- PROBLEM DESCRIPTION: Copying starts at the line containing "Given: Click the Streaming Quality label" and stops after the last line of the records; each line is repeated exactly, and pictures are skipped.

[Entries taken from a collection]
--*--
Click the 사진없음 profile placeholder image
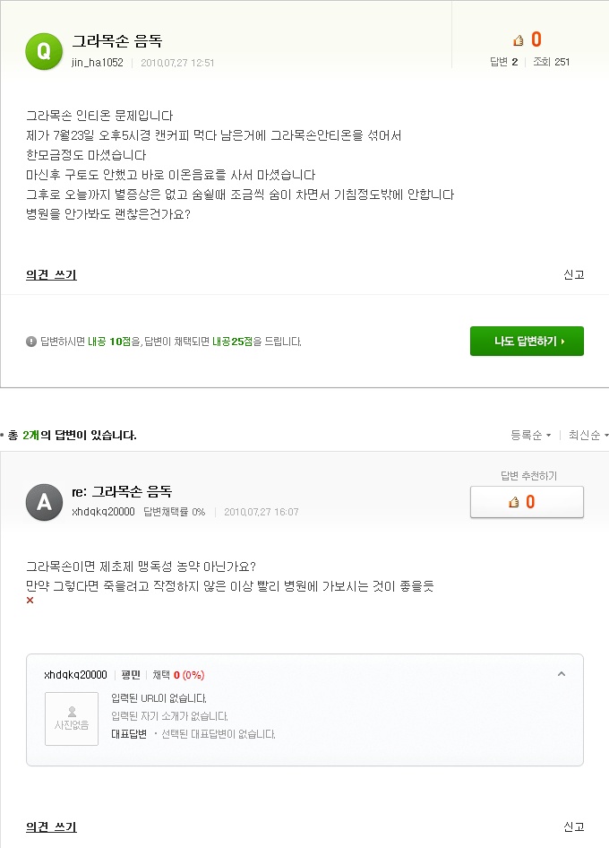 point(72,718)
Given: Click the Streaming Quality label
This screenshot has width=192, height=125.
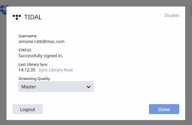Looking at the screenshot, I should tap(34, 79).
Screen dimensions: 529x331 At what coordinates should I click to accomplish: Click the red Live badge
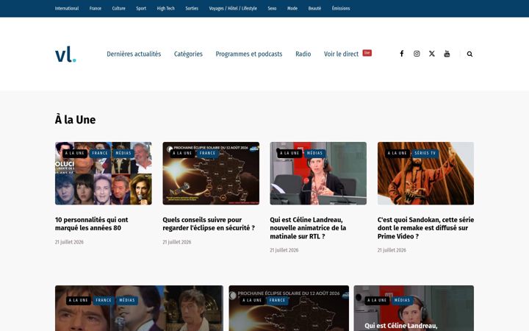pyautogui.click(x=367, y=53)
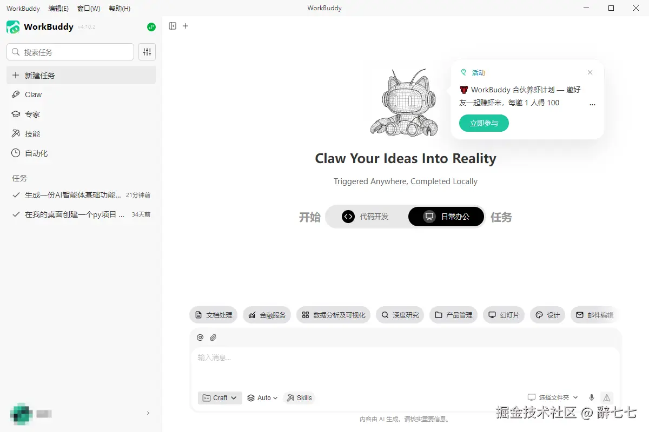Select the 文档处理 suggestion chip
The image size is (649, 432).
coord(214,315)
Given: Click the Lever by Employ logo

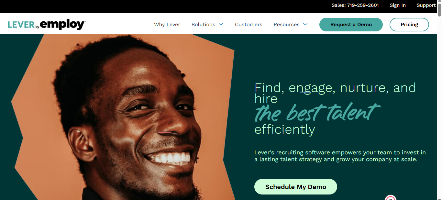Looking at the screenshot, I should tap(47, 25).
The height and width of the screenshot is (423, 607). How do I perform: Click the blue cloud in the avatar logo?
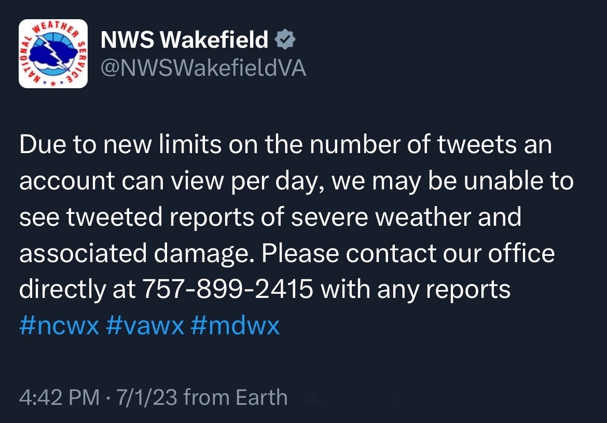tap(52, 56)
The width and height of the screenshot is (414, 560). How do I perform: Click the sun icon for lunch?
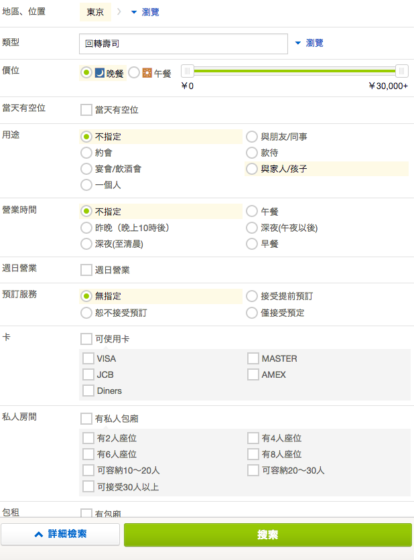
--*--
- RESULT OF THIS EXERCISE:
Given: Click the Streaming Quality label
This screenshot has width=192, height=125.
Looking at the screenshot, I should tap(34, 79).
Screen dimensions: 529x331 At what coordinates should I click to accomplish: Click the red Live badge
pyautogui.click(x=367, y=53)
Select the 文档处理 suggestion chip
The image size is (649, 432).
coord(214,315)
Given: Click the Lever by Employ logo

Looking at the screenshot, I should tap(47, 25).
The height and width of the screenshot is (423, 607). How do I perform: Click the blue cloud in the avatar logo?
tap(52, 56)
The width and height of the screenshot is (414, 560). How do I perform: Click the sun icon for lunch?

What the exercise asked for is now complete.